After several minutes of near-continuous firing, the arrays fell silent once again. At all five facilities, pumps were running furiously, circulating coolant fluids through overheated cores. Minutes later, as temperatures fell back into safe operating ranges, the lasers commenced firing once more.

By this time, humans were in the loop, aware that the old Fudo-Myoo defense system had somehow activated itself, and were trying desperately to bring it back under control. No one had given the order to bring Fudo-Myoo on-line; the suspicion, at the upper levels of the command chain, at any rate, was that the weapon’s activation now, when the Web was attacking, could not possibly be coincidence. The Web was a machine intelligence; Fudo-Myoo was a machine, and one that had been off-line and nonoperational for centuries now. Somehow, the Web must have seized control of the laser array and was using its unthinkable power as a weapon, possibly to render Earth powerless, possibly to strike at Imperial ships as they closed with the Web cloud.

In fact, it was not the Web that was operating the array, but another order of intelligence entirely. Human attempts to disable the laser array by regaining control from Singapore Synchorbital or the Hachiman Station on Luna failed as cutoff switches were bypassed, fail-safe circuits failed, and attempts to reroute the power flow beaming out from the distributor satellites, in all but a few isolated cases, were blocked when access codes and priority override commands were ignored.

The Overmind had woken up, had studied the cascade of information detailing the attack by Web forces for long, long milliseconds, and then acted, acted in a manner consistent with the reaction of any living creature as it sought to defend itself from a perceived threat. Controlling the laser arrays directly now, as well as the computers controlling the power feed from Earth’s energy grid, it devoted a considerable portion of its mind to the astonishingly complex problem of tracking minute enemy targets at the distance of the planet Jupiter. Each of the laser arrays shifted its aim slightly, anticipating where the Web cloud was most likely to be by the time the laser bolts had crawled across the vast emptiness of space to reach their targets.

At a range of five astronomical units, it would take the laser light just forty minutes to reach its intended targets.

Chapter 16

 

Even though this may be ridiculous to mention, there are those who will seek to attack in a completely disjointed fashion when coming from the rear, and therefore fail to beat an enemy. Nothing fancy is involved. You go straight to the heart of the matter and defeat the enemy. There is nothing else involved. You either do it or you don’t. There is only one purpose in attacking the enemy

to cut him down with finality.


“Water Scroll”

The Book of the Five Spheres

M
IYAMOTO
M
USASHI

seventeenth century
B
.
C
.
E
.

Dev watched, transfixed by the information he was experiencing at several levels. He knew that it was the Overmind that had just independently taken over control of the old asteroid defense network and applied it to this new and even more deadly threat.

But what was it doing?
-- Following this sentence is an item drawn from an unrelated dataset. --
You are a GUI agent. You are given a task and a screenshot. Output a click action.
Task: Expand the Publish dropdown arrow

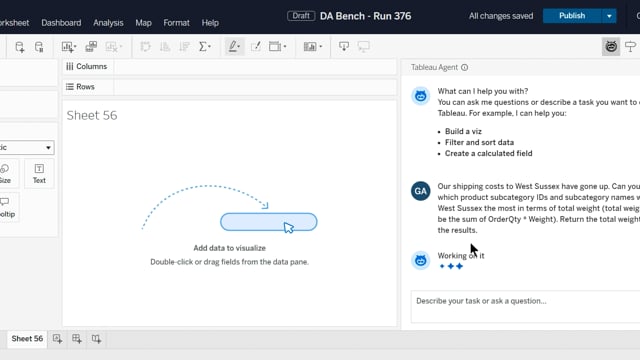pos(609,16)
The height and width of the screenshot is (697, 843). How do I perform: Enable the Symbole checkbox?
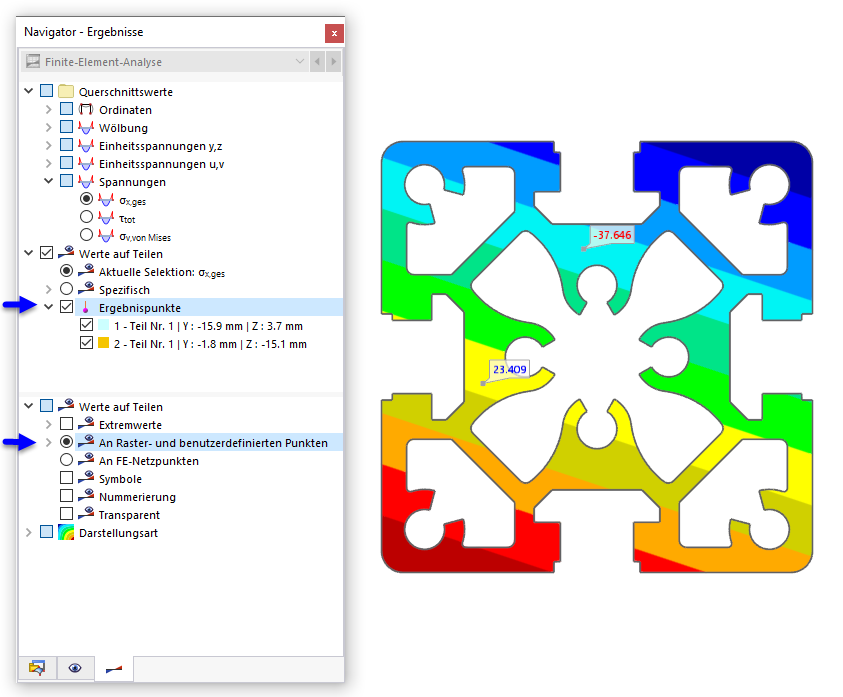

Why was it operating independently… how could it be operating independently? With a growing awe, Dev watched as the Overmind triggered burst after burst of gigajoule laser light from the Fudo-Myoo array. From the Hachiman facility computer, he could monitor each weapon hard point, on the Lunar surface or in space, as it pivoted, elevated, ranged, and fired separately; the system had been designed to track a single incoming target or, at worst, a cluster of fragmented targets, bathing each in volley upon volley of coherent light. There were far too many individual targets in the Web cloud to permit a separate pulse to be directed at each, and once it reached a target, each individual volley would do far less damage to the enemy formation than a single thermonuclear warhead.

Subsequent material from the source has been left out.